+++ Passage provided
Anonymous
Post 12/16/2015 10:06     Subject: Irritating present from MIL

Anonymous wrote:
Anonymous wrote:I can't believe how much controversy this has generated!

I did think about donating. But I thought my son would probably be sad about donating something he got from his grandmother, and I didn't want to do it behind his back. I guess I'll ask him and see what he says. (BTW, the room is not "Pinterest worthy" in any sense, but this comforter would clash in a rather major way and overpower everything in the room, plus it's kind of violent and I'm not crazy about it becoming the main focus of his room). I'm okay with the idea of it being a cuddle blanket in the playroom (even though it's sort of huge for that -- it's an ENORMOUS comforter), so will do that if he doesn't want to donate it.

I'm really surprised how many people were quick to dub me the world's worst DIL just for saying that I thought this was a weird gift that I really didn't want. I would really like to be the "good" DIL who has a great relationship with her MIL, but my MIL's manipulative and erratic nature makes that impossible. We did invite my FIL to live with us for quite a while after one of her particularly awful and violent tirades -- and I think I was a great DIL to him! He stayed with us for a while, but then, because of his growing dementia, he kept forgetting how bad the situation was, and ended up moving back in with her.

It's actually not her worst gift -- for a period of time, she kept sending my daughter reeaaallly expensive ballgowns and I just didn't know what to do with them. Then there was the period where she would only send presents to her favorite one of our kids, and I had to deal with the inevitable tears over "why isn't there a present for me?" from the other kid. I know it could all be much worse, so I'm really not complaining. I was really mainly just curious if other people thought it was a weird gift, and to see what suggestions people had for how to deal with it.

And with that, I really hope this thread can now CLOSE...your point has been made, DCUM! By a vote of 99 to 4, apparently a comforter is considered a good gift by most people. So, get thee to a Bed Bath and Beyond and finish your holiday shopping!


I'm sorry for your family and for the pile-on, OP. Those of us who actually *read the thread* knew that this gift--while harmless as an object--was coming from an abusive person, thus prompting you to seek feedback/a gut check. Good luck, and take care.

Read the thread, people. If you can't be bothered, at least only chime in if you are saying something NEW instead of piling on.
++++++
+++ Dataset excerpts
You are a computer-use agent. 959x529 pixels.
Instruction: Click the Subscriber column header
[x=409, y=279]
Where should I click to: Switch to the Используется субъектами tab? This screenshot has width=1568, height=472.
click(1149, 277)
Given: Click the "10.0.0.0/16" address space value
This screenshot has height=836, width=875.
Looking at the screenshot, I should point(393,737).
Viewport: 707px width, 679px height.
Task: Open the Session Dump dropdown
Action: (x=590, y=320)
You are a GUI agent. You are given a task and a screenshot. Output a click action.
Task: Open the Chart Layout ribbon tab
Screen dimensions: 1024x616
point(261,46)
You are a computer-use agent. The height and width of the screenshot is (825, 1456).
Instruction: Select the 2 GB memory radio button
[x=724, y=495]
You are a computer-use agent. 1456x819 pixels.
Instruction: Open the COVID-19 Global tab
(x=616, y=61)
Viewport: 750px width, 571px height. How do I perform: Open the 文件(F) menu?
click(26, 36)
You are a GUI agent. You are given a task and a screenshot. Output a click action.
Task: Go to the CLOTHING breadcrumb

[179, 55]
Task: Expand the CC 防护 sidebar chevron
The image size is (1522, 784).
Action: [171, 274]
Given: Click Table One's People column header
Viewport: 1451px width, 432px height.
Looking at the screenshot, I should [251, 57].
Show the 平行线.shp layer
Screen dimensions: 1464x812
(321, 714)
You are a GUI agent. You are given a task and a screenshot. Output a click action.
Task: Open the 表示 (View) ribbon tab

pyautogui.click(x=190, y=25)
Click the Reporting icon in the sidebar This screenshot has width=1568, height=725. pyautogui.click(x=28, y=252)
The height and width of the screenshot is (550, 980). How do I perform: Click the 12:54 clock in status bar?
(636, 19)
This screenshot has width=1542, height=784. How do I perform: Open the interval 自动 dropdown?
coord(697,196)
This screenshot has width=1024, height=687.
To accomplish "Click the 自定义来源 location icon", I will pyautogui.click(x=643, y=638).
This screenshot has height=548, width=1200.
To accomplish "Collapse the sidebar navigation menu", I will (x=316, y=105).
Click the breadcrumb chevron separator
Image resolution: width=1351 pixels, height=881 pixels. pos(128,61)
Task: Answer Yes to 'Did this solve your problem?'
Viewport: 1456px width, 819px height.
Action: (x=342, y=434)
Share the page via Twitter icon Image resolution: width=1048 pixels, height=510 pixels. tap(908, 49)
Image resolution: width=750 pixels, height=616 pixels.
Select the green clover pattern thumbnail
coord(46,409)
++++++
| To do |
a. Print the portion of the forum thread starting with "And with that, I" and going on through "your holiday shopping!".
b. Sum up the forum thread in three sentences.
c. List every abbreviation that appears in the forum thread.
The records play no part in this work.

| Responses by task |
a.
And with that, I really hope this thread can now CLOSE...your point has been made, DCUM! By a vote of 99 to 4, apparently a comforter is considered a good gift by most people. So, get thee to a Bed Bath and Beyond and finish your holiday shopping!

b. The original poster says she thought about donating the large comforter her mother-in-law gave her son, but she will ask him first and will keep it as a cuddle blanket in the playroom if he doesn't want to donate it. She is surprised that people called her a bad daughter-in-law, describes her mother-in-law as manipulative and erratic, and says she mainly wanted to know whether others thought it was a weird gift. A reply apologizes for the pile-on, notes that the gift came from an abusive person, and tells others to read the thread before chiming in.

c. MIL, DIL, FIL, BTW, DCUM, OP